Cisplatin (CDDP) is a widely used
drug for
cancer treatment that exhibits major side effects in normal tissues, such as nephrotoxicity in kidneys. The Nrf2 signaling pathway, a regulator of
mitochondrial dysfunction, oxidative stress and
inflammation, is a potential therapeutic target in CDDP-induced nephrotoxicity. We explored the underlying mechanisms in wild-type (WT) and Nrf2-/- mice on CDDP-induced renal dysfunction in vivo. We found that Nrf2 deficiency aggravated CDDP-induced nephrotoxicity, and Daph treatment significantly ameliorated the renal injury characterized by
biochemical markers in WT mice and reduced the CDDP-induced cell damage.
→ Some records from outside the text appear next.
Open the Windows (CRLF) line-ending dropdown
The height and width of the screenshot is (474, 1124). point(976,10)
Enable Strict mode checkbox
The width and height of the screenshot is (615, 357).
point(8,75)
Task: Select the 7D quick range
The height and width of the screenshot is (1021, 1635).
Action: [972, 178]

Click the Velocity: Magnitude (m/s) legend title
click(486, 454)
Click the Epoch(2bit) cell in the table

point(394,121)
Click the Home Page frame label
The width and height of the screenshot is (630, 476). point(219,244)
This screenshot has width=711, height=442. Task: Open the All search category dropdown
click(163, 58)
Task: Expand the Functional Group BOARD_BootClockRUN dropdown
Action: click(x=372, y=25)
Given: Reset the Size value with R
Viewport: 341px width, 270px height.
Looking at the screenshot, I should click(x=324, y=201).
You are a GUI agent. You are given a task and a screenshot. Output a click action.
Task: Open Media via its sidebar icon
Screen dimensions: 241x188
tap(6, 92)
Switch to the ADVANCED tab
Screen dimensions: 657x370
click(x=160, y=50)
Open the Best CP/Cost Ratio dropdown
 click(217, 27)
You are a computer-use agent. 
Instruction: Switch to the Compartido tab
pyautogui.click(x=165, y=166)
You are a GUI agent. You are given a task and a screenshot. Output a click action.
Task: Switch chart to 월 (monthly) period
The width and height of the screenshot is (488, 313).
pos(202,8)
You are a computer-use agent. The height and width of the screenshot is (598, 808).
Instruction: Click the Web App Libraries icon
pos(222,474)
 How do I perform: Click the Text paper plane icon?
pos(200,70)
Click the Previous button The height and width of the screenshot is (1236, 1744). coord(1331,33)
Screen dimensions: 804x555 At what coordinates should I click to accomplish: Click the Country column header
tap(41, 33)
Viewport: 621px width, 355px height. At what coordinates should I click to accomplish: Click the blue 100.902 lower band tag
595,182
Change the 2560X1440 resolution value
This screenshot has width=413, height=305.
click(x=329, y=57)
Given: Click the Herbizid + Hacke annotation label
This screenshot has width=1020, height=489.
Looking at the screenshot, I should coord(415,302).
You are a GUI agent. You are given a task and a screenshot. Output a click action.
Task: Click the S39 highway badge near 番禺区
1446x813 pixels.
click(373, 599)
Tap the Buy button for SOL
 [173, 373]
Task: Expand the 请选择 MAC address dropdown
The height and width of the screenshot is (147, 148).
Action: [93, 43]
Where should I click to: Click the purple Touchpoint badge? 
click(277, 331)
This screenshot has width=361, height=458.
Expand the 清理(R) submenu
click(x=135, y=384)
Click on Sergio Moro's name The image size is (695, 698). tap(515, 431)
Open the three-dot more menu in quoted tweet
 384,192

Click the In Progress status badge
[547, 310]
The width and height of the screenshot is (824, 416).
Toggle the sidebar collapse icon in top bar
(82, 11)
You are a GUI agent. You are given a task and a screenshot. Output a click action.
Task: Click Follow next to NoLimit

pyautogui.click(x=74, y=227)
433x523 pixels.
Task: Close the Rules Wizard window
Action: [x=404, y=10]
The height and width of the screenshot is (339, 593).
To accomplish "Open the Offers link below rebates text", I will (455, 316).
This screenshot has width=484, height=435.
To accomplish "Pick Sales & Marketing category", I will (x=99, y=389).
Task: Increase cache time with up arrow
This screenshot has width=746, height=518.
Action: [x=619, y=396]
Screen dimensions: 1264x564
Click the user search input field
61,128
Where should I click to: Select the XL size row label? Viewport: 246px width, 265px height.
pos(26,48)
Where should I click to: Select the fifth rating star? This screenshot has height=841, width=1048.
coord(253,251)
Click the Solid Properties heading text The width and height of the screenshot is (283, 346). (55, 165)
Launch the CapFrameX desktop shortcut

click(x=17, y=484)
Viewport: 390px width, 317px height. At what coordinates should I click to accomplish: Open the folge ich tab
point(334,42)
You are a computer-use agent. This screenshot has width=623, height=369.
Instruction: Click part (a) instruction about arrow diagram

In terms of the mechanism, Daph upregulated the
SIRT1 and SIRT6 expression in vivo and in vitro. Furthermore, Daph inhibited the expression level of NOX4, whereas it activated Nrf2 translocation and
antioxidant enzymes HO-1 and NQO1, and alleviated oxidative stress and
mitochondrial dysfunction. Moreover, Daph suppressed CDDP-induced NF-κB and MAPK
inflammation pathways, as well as p53 and cleaved
caspase-3 apoptosis pathways. Notably, the protective effects of Daph in WT mice were completely abrogated in Nrf2-/- mice. Moreover, Daph enhanced, rather than attenuated, the tumoricidal effect of CDDP.